**Task item:**
What lines in the records below hold the string "grid"? Please show them.
<<<<
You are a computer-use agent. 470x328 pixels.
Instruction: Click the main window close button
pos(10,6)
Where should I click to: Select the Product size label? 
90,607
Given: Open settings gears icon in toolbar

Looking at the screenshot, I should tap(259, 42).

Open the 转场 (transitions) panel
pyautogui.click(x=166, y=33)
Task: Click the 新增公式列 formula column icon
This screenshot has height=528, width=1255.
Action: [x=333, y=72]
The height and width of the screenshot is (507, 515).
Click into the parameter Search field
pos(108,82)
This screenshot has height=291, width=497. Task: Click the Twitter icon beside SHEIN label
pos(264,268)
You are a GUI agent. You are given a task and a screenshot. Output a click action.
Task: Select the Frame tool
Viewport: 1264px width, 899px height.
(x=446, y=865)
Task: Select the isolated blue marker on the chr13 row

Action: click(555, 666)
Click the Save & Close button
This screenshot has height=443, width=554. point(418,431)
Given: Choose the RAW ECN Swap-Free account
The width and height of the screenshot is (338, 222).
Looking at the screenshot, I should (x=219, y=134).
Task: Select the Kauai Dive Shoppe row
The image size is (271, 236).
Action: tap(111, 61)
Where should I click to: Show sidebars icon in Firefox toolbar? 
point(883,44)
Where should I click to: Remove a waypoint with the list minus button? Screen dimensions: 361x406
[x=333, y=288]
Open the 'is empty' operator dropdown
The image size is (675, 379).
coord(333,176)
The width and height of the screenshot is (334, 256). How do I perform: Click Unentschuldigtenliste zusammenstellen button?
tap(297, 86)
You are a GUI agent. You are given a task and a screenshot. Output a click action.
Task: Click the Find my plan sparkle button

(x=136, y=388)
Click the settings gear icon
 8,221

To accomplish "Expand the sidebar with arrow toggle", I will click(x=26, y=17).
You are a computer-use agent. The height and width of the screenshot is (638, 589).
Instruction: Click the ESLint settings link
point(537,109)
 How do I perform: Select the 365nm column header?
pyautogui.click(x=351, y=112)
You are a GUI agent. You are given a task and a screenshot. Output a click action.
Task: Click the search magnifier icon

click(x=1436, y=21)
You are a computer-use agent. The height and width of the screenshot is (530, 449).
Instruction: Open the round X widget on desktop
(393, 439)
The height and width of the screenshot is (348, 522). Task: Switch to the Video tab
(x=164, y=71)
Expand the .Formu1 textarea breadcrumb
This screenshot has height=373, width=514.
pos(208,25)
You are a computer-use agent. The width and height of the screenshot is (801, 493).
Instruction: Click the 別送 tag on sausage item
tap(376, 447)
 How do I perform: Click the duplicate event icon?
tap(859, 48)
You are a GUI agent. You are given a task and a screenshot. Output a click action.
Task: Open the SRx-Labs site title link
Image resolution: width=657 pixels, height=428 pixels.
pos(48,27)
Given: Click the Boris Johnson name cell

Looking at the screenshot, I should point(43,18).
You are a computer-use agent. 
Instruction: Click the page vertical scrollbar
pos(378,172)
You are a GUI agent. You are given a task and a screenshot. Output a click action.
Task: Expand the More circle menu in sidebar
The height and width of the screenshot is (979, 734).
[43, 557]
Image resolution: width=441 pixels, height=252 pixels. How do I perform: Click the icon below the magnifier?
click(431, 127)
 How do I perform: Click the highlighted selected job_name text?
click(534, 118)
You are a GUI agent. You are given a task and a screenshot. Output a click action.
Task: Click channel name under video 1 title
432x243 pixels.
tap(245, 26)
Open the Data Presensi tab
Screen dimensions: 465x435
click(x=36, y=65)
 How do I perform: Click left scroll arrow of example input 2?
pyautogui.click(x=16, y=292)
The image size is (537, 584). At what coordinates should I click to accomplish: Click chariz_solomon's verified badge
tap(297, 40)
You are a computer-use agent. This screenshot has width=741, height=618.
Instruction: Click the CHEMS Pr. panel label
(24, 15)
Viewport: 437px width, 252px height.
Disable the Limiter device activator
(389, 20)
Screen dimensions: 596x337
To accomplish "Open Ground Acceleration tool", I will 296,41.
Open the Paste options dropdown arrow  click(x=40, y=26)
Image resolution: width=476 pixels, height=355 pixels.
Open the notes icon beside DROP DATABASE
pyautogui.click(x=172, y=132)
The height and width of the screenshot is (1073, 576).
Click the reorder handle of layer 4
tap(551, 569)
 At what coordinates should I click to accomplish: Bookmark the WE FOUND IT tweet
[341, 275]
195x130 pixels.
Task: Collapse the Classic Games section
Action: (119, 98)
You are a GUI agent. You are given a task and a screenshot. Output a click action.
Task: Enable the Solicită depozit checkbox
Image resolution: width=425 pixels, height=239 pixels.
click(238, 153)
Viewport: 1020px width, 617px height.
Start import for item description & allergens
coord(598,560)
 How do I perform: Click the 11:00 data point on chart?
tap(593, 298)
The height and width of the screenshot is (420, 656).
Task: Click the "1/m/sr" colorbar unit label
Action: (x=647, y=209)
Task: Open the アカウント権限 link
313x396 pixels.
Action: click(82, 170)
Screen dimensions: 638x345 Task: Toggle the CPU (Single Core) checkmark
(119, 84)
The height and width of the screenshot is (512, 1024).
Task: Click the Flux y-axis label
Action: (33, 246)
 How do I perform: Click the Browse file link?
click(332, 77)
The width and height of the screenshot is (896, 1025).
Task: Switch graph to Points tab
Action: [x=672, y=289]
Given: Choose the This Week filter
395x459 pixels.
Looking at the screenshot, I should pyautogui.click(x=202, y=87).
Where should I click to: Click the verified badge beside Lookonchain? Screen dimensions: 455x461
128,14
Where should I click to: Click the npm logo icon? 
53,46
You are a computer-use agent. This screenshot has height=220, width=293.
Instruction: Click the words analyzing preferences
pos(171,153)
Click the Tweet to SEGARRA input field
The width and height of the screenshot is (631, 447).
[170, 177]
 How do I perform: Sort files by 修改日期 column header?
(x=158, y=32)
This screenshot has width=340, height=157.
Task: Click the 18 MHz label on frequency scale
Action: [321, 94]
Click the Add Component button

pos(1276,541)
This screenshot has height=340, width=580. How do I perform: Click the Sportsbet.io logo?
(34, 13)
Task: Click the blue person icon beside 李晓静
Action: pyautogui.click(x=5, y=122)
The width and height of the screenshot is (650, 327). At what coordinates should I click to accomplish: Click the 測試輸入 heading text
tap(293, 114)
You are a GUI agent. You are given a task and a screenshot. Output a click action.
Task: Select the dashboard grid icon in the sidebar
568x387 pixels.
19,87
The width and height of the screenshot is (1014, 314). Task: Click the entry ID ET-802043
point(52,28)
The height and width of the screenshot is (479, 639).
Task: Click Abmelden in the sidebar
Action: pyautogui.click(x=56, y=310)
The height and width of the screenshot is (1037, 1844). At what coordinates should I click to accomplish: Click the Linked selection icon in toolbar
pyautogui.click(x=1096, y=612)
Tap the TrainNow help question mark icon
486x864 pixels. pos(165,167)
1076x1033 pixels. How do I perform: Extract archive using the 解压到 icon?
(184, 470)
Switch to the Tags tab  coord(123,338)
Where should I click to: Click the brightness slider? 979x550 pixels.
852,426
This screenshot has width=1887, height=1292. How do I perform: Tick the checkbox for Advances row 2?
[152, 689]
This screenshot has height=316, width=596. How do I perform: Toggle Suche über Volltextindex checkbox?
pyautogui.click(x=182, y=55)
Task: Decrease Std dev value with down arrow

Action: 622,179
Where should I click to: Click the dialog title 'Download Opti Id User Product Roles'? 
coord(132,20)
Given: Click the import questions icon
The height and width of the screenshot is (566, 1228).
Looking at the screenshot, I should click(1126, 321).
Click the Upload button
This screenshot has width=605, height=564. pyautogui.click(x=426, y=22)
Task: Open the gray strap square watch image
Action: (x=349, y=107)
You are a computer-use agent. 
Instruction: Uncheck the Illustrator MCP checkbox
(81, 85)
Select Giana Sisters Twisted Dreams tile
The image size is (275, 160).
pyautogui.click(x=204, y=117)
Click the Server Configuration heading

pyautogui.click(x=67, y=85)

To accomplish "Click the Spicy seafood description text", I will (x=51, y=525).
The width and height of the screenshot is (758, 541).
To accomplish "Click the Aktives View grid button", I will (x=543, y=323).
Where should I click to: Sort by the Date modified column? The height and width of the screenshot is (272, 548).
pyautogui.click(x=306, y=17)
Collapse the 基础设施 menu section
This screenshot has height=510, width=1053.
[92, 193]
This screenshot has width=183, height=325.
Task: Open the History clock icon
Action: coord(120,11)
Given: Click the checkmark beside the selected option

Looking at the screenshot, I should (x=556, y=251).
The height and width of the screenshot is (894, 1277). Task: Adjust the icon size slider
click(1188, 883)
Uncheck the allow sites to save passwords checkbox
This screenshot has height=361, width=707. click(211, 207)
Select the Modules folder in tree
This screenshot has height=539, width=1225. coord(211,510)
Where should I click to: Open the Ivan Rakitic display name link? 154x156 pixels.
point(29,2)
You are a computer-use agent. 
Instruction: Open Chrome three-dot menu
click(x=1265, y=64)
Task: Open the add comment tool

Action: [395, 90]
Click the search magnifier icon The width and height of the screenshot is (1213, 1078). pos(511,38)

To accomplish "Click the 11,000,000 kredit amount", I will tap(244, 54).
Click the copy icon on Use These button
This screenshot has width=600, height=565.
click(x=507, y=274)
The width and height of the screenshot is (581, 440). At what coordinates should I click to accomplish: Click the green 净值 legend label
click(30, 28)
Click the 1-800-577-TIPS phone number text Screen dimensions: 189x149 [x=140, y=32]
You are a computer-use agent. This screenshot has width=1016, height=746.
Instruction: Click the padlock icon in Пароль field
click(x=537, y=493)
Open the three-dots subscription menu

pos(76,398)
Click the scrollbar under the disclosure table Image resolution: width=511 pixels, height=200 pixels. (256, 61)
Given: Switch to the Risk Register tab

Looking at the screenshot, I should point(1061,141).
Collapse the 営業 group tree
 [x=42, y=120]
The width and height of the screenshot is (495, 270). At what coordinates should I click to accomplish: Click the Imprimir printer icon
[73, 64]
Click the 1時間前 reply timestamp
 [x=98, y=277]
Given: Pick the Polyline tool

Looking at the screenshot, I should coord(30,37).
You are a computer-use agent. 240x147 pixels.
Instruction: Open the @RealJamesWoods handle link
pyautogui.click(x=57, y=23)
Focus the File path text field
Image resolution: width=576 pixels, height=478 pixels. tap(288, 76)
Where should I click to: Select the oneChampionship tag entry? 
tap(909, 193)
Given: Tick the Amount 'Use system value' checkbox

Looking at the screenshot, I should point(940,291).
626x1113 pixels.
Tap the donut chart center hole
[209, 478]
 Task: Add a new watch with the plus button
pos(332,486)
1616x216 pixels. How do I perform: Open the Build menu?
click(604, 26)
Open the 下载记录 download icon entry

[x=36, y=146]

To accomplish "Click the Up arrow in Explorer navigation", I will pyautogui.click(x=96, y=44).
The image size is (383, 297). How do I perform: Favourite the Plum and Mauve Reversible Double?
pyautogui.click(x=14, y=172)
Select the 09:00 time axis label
>>>>
**Exercise solution:**
Task: Select the dashboard grid icon in the sidebar
To accomplish "Click the Aktives View grid button", I will (x=543, y=323).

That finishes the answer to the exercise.